**Trecho citado:**
-*-
Ontem fui ao dentista. Um problema num dentão lá do fundo. Problemas com dentões são familiares pra mim. Por causa disso, vou à uma dentista que é especialista em clientes nervosos e neuróticos. Nunca tive uma dentista assim como ela. Se tivesse tido, não seria assim tão sensível. Mas o dentista de ontem era outro – um especialista em canal. Uma delicadeza de pessoa. E fui tratada como uma rainha. Mas também, com o preço que ele cobra por um dente, tenho mesmo que receber todas as regalias. Voltei pra casa meio grogue e passei o resto dia na cama. O resultado é que fiquei o dia todo vendo tevê. E a noite também. Vi filmes até a 1am. Mexer com os meus dentes, afeta a minha alma. Não sei o que é isso. Mas a culpa do mal estar foi mesmo dos comprimidões que o dentista me deu. Os narcóticos e antibióticos vêm num saquinho lacrado. Abrir só em caso de necessidade. Dentista pra mim é que é o terror…. que Halloween, que nada….
Com esse friozinho, as crianças não vao poder sair à noite só com a fantasia. Vão ter que ter uma proteção extra. Mas aqui não é nada. Em Saska, nevava no Halloween e os pobres trick-or-treaters canadenses tinham que estragar o visual das fantasias, com casacos, luvas, toucas, cachecóis….!
Fui tirar uma foto para um documento. O rapaz com a polaróide tocou levemente o meu queixo, para me ajudar a ficar no ângulo exato para a foto. Colocou a ponta do dedo no meu queixo e se desculpou educadamente:
– “sorry to get into your personal space…”
-*-
**Registros de dados:**
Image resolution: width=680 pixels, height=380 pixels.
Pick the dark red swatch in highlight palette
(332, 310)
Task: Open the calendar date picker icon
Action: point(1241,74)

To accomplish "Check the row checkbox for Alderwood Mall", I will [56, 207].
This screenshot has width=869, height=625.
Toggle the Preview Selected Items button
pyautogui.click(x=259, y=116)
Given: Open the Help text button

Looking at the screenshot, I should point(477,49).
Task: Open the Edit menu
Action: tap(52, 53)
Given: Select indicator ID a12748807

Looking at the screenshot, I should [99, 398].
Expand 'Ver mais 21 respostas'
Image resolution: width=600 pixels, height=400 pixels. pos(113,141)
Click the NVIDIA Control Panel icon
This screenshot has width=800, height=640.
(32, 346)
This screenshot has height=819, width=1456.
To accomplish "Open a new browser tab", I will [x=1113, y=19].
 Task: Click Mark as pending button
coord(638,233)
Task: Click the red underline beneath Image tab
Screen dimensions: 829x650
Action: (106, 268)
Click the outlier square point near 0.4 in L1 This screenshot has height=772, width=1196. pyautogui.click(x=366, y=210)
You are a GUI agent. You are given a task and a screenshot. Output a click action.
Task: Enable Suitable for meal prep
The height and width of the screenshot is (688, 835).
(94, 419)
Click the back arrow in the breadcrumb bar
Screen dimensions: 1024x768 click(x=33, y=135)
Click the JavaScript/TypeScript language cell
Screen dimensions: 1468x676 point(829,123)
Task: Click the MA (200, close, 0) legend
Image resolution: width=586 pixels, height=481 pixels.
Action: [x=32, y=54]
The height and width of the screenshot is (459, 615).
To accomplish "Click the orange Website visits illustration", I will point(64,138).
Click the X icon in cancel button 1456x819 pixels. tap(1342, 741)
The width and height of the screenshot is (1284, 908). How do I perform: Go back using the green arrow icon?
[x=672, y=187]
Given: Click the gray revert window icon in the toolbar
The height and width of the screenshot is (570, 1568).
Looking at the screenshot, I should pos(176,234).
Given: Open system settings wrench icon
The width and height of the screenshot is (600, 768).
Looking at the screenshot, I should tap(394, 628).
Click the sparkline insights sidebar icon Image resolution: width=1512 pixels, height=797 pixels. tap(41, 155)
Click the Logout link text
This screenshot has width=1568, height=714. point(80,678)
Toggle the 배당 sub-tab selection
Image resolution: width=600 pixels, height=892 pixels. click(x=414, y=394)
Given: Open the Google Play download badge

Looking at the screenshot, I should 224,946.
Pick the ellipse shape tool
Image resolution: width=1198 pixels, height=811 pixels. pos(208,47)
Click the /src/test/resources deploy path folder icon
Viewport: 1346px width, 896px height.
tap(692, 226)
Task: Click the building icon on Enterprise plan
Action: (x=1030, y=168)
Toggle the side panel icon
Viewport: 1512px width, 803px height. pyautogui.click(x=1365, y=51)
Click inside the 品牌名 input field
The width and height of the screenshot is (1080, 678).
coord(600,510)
-*-
**Objetivos:**
1: Filtre os registros e copie cada linha em que aparece a palavra "pixels".
2: Dê sequência ao relato sobre a ida ao dentista, o Halloween e a foto para um documento, escrevendo o que vem depois da última frase.

**Problemas resolvidos:**
1:
Image resolution: width=680 pixels, height=380 pixels.
Image resolution: width=600 pixels, height=400 pixels. pos(113,141)
Image resolution: width=586 pixels, height=481 pixels.
Click the X icon in cancel button 1456x819 pixels. tap(1342, 741)
Click the sparkline insights sidebar icon Image resolution: width=1512 pixels, height=797 pixels. tap(41, 155)
Image resolution: width=600 pixels, height=892 pixels. click(x=414, y=394)
Image resolution: width=1198 pixels, height=811 pixels. pos(208,47)

2:
Eu comentava com uma amiga outro dia, como a área de segurança entre as pessoas aqui é muito mais ampla do que no Brasil, onde o espaço físico individual parece ser muito mais limitado e essas invasões quase imperceptíveis acontecem o tempo todo e sem nenhum pedido de desculpa. Pra mim, que vivo pisando no pé nas pessoas, caindo sem querer em cima de estranhos e cutucando o vizinho de cadeira com o meu cotovelo, essa experiência de hoje serve de alerta. Luz vermelha, cuidado, no trespassing!!
Desperdicei o dia de ontem tentando me livrar de uma dor de cabeça canalha, mas tive uma noite rendosa, com muito papo interessante e duas surpresas. A primeira foi descobrir que uma das voluntárias trabalhando comigo na orchestra era minha vizinha! Papo vai, papo vem, de repente ela diz: “ah! você mora na Aggie Village! eu conheço o seu marido, pois eu trabalho na Engenharia e vivo cruzando com ele pelos corredores!”. Davis é um ovo!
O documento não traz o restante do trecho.